Available records START

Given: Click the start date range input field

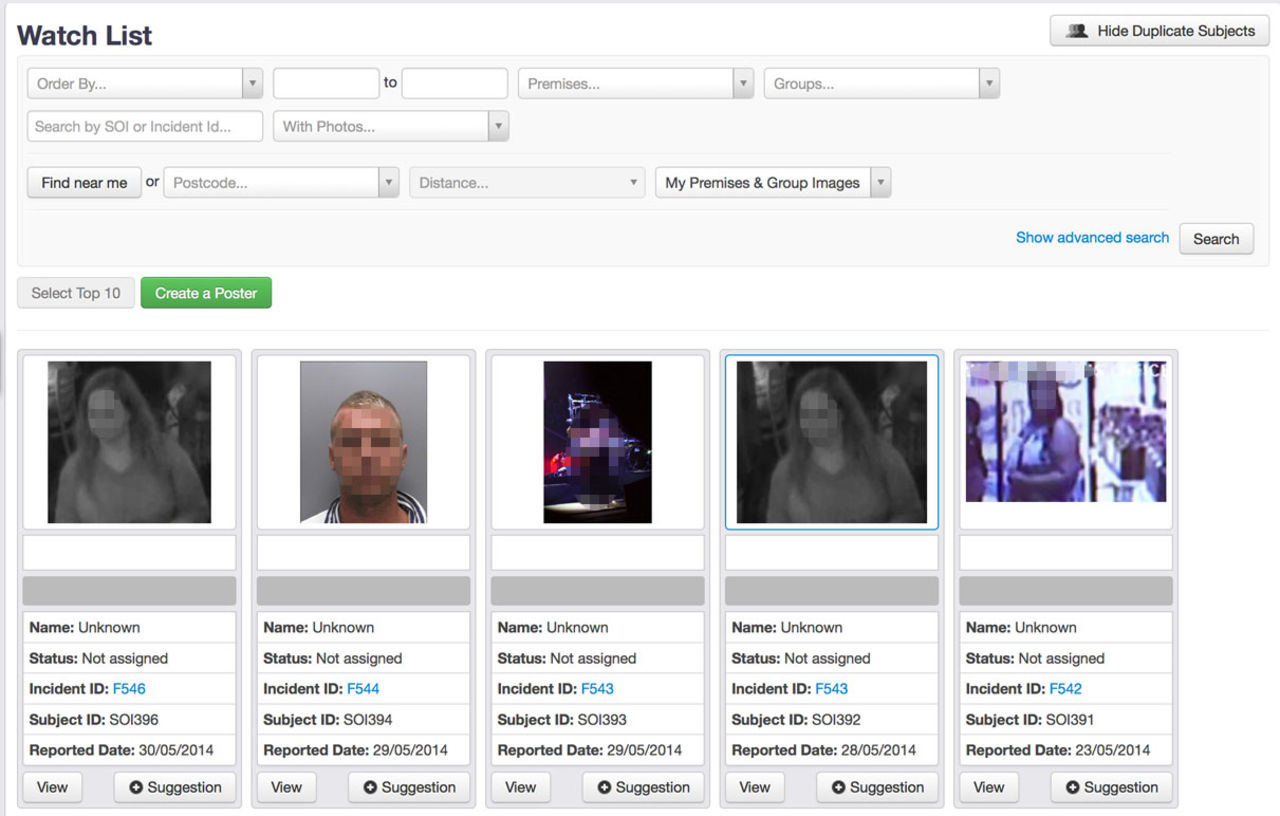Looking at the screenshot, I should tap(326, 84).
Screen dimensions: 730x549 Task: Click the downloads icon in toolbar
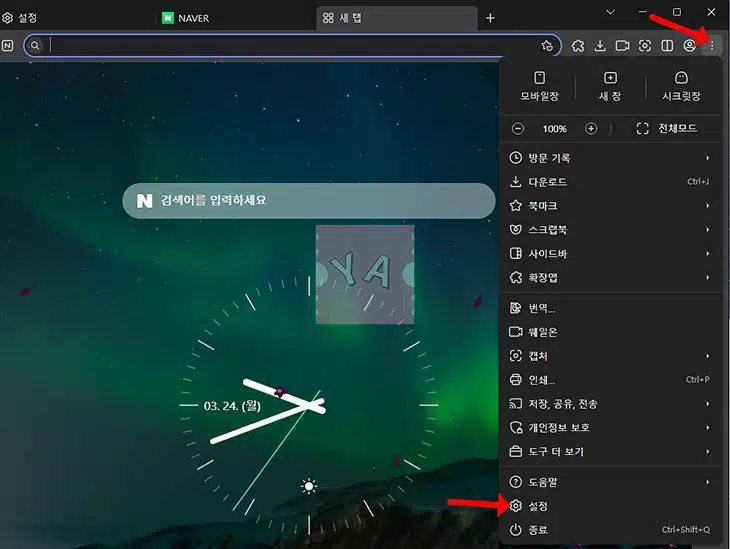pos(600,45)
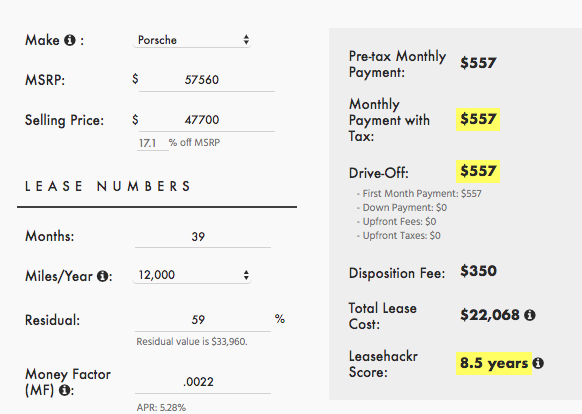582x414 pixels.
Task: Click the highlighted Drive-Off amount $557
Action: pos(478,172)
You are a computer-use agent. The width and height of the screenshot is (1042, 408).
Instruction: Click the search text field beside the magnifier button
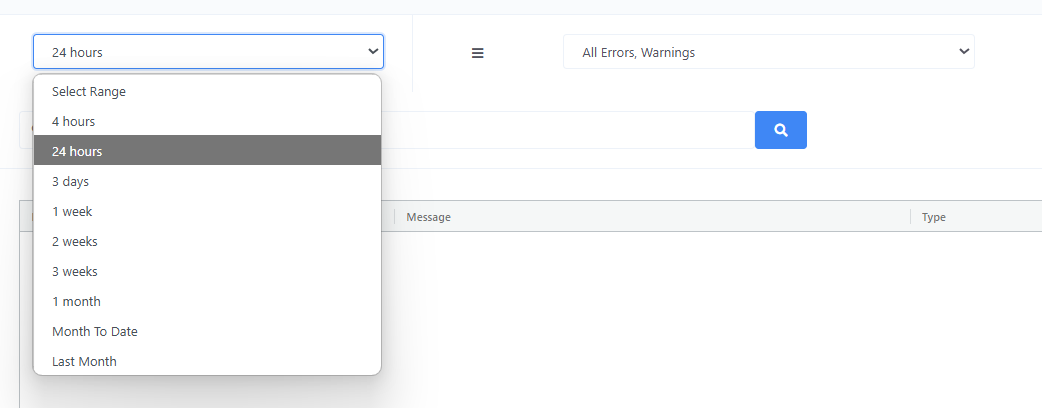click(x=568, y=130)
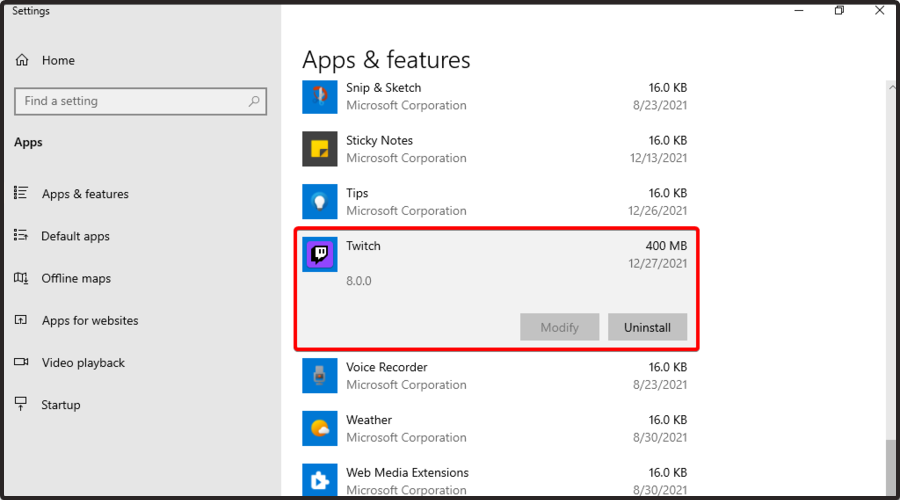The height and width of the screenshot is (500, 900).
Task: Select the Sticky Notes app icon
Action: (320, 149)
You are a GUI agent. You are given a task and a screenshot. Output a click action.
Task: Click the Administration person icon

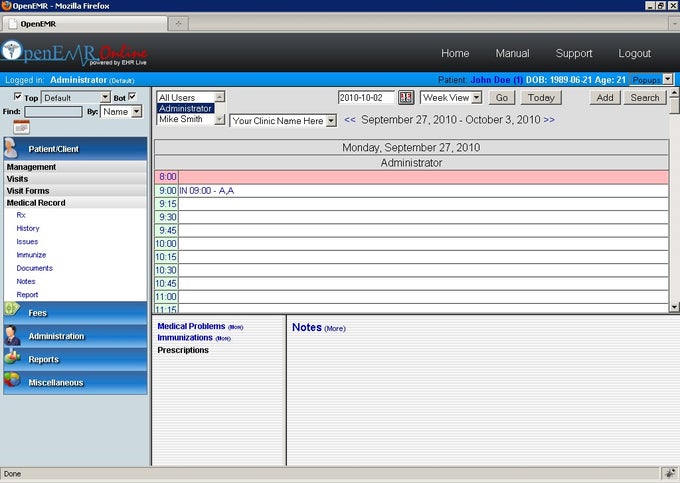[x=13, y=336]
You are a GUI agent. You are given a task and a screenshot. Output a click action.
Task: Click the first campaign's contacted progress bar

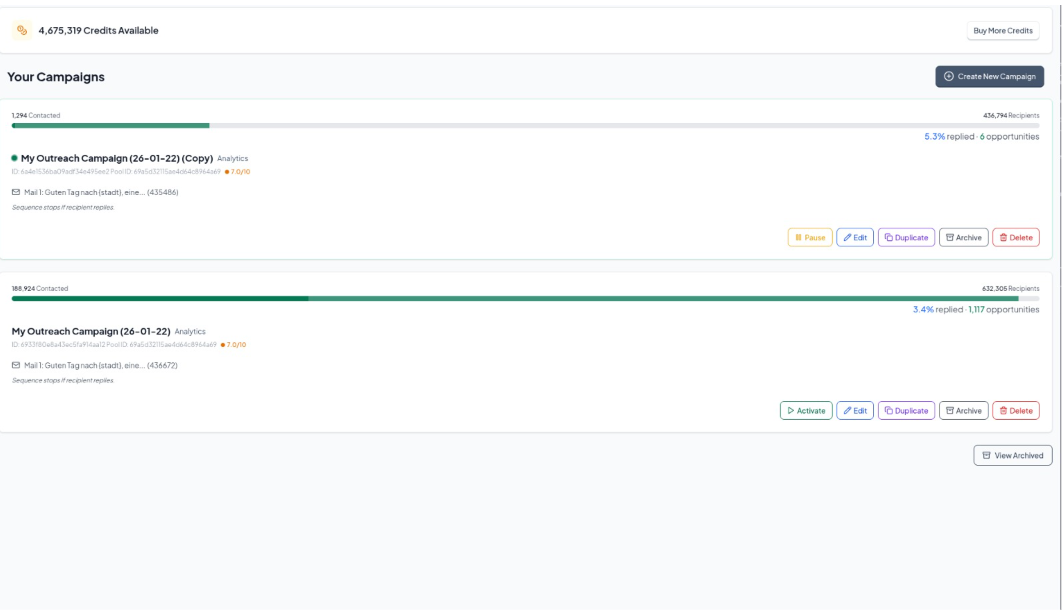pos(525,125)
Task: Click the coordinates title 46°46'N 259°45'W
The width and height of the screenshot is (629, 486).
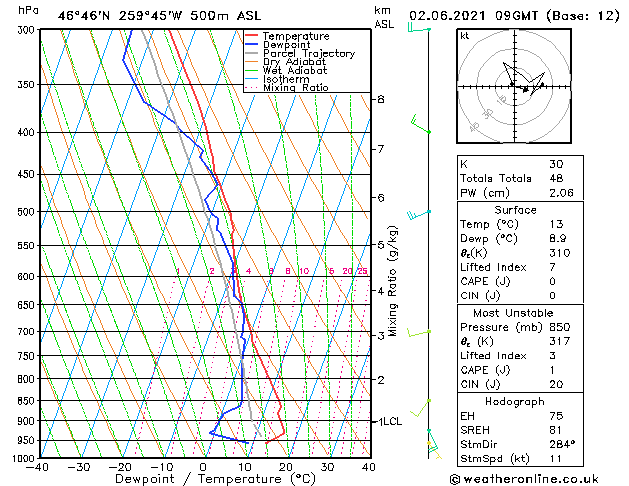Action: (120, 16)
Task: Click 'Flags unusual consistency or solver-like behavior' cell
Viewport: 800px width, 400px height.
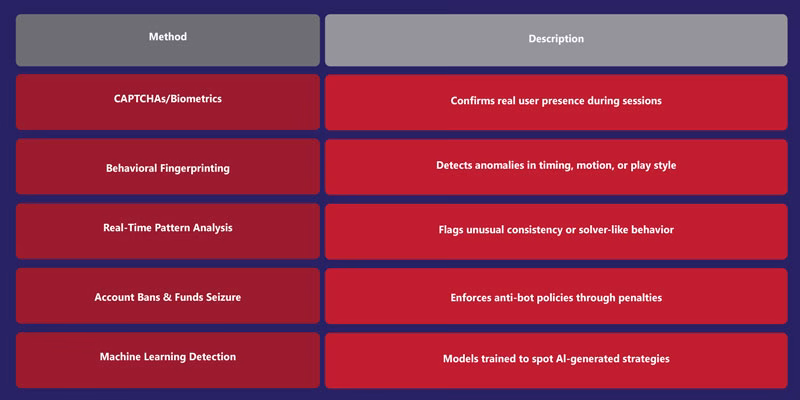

Available records END

# [Work instruction]
Repeat each entry above exactly, passing over any images.

# [Result of the exercise]
Given: Click the start date range input field

Looking at the screenshot, I should tap(326, 84).
Screen dimensions: 730x549 Task: Click the downloads icon in toolbar
pos(600,45)
582x414 pixels.
Task: Click the highlighted Drive-Off amount $557
Action: pos(478,172)
You are a computer-use agent. The width and height of the screenshot is (1042, 408).
Instruction: Click the search text field beside the magnifier button
click(x=568, y=130)
The height and width of the screenshot is (500, 900).
Task: Select the Sticky Notes app icon
Action: (320, 149)
You are a GUI agent. You are given a task and a screenshot. Output a click action.
Task: Click the Administration person icon

[x=13, y=336]
You are a GUI agent. You are given a task and a screenshot. Output a click action.
Task: Click the first campaign's contacted progress bar

pos(525,125)
Task: Click the coordinates title 46°46'N 259°45'W
The width and height of the screenshot is (629, 486).
Action: (120, 16)
Task: Click 'Flags unusual consistency or solver-like behavior' cell
Viewport: 800px width, 400px height.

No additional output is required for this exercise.